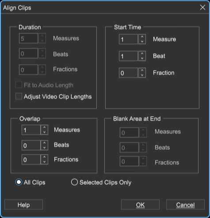Increase the Overlap Measures value

44,127
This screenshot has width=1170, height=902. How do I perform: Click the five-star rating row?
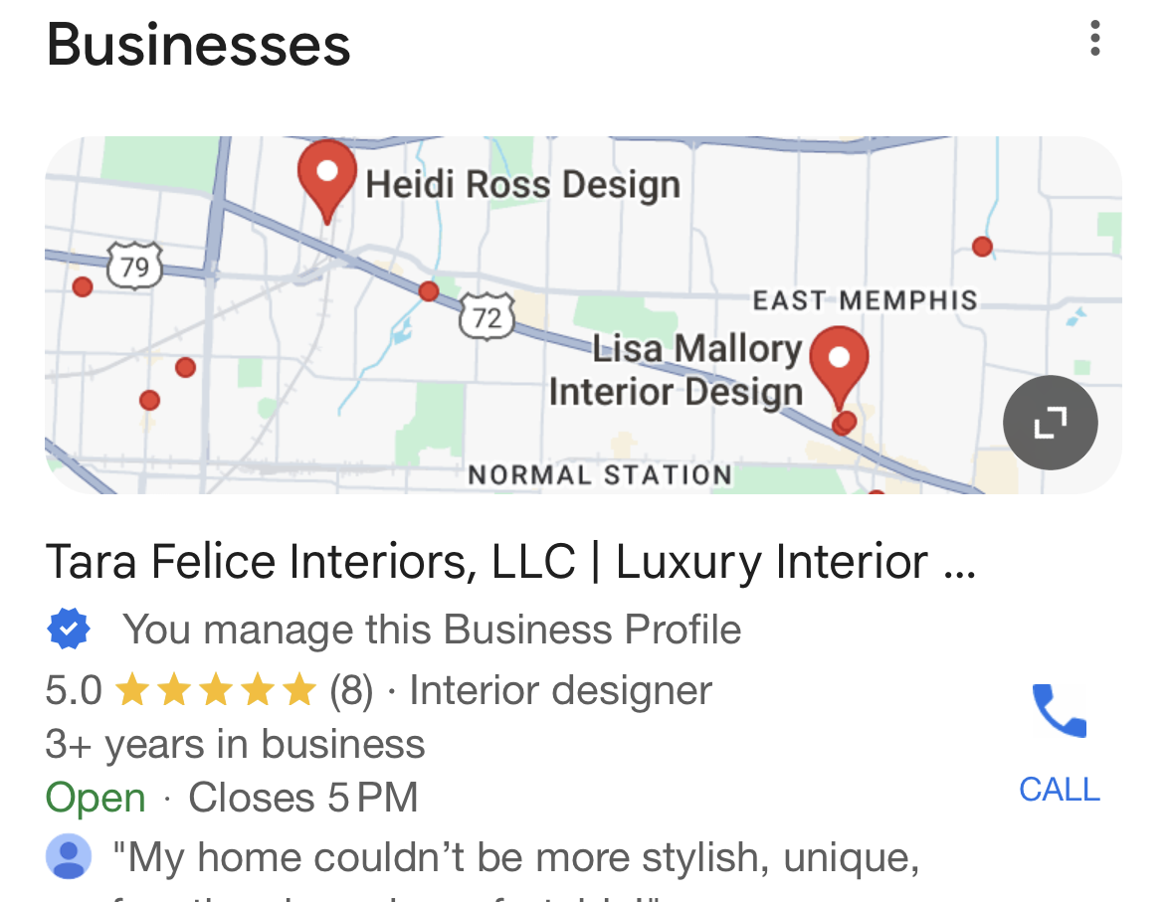216,689
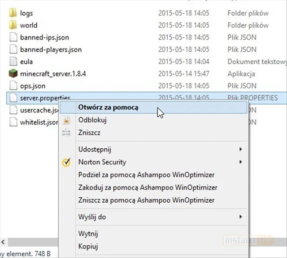Select Kopiuj in the context menu
The image size is (287, 258).
[88, 246]
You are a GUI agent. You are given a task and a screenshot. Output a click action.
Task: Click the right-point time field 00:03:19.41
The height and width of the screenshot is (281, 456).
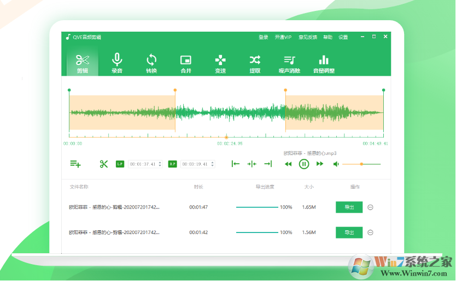coord(196,164)
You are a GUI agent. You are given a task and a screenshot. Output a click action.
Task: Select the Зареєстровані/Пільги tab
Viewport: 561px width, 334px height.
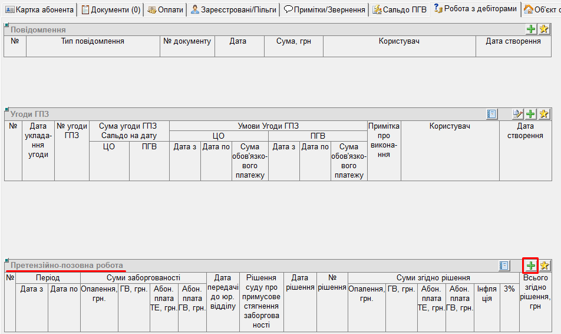[233, 10]
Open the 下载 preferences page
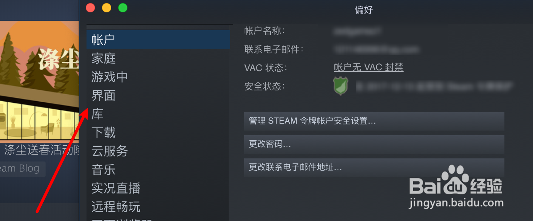Screen dimensions: 533x221 (158, 133)
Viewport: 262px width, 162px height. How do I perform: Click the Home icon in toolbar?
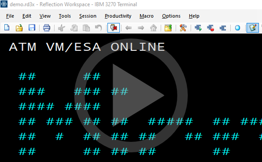(153, 28)
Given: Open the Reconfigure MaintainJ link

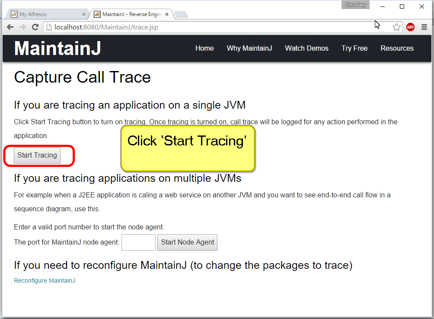Looking at the screenshot, I should coord(45,280).
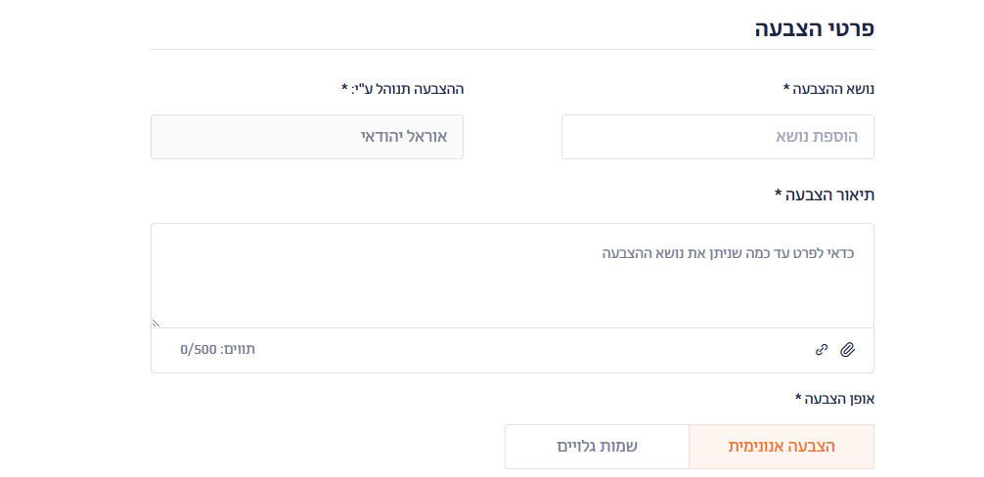The height and width of the screenshot is (477, 984).
Task: Click the asterisk beside ההצבעה תנוהל ע"י
Action: point(344,87)
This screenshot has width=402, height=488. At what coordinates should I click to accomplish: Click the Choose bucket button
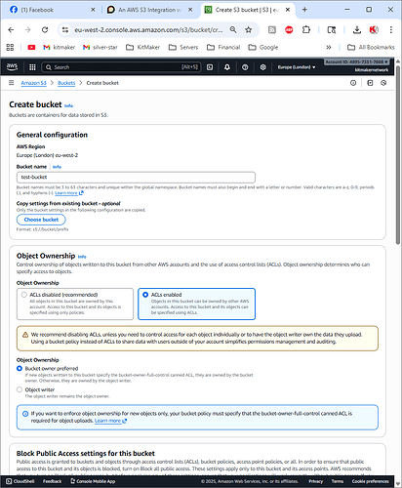coord(41,220)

Work to be completed: Repeat the line that contains "Open the 下载 preferences page" and each line after it, through the last line of the listing, exactly and alone; pictures stay out of the repeat.

Your solution:
Open the 下载 preferences page
Screen dimensions: 533x221 (158, 133)
Viewport: 262px width, 162px height. How do I perform: Click the Home icon in toolbar?
(153, 28)
Given: Open the Reconfigure MaintainJ link

Looking at the screenshot, I should coord(45,280).
The height and width of the screenshot is (477, 984).
Task: Click the asterisk beside ההצבעה תנוהל ע"י
Action: point(344,87)
This screenshot has width=402, height=488. At what coordinates should I click to accomplish: Click the Choose bucket button
coord(41,220)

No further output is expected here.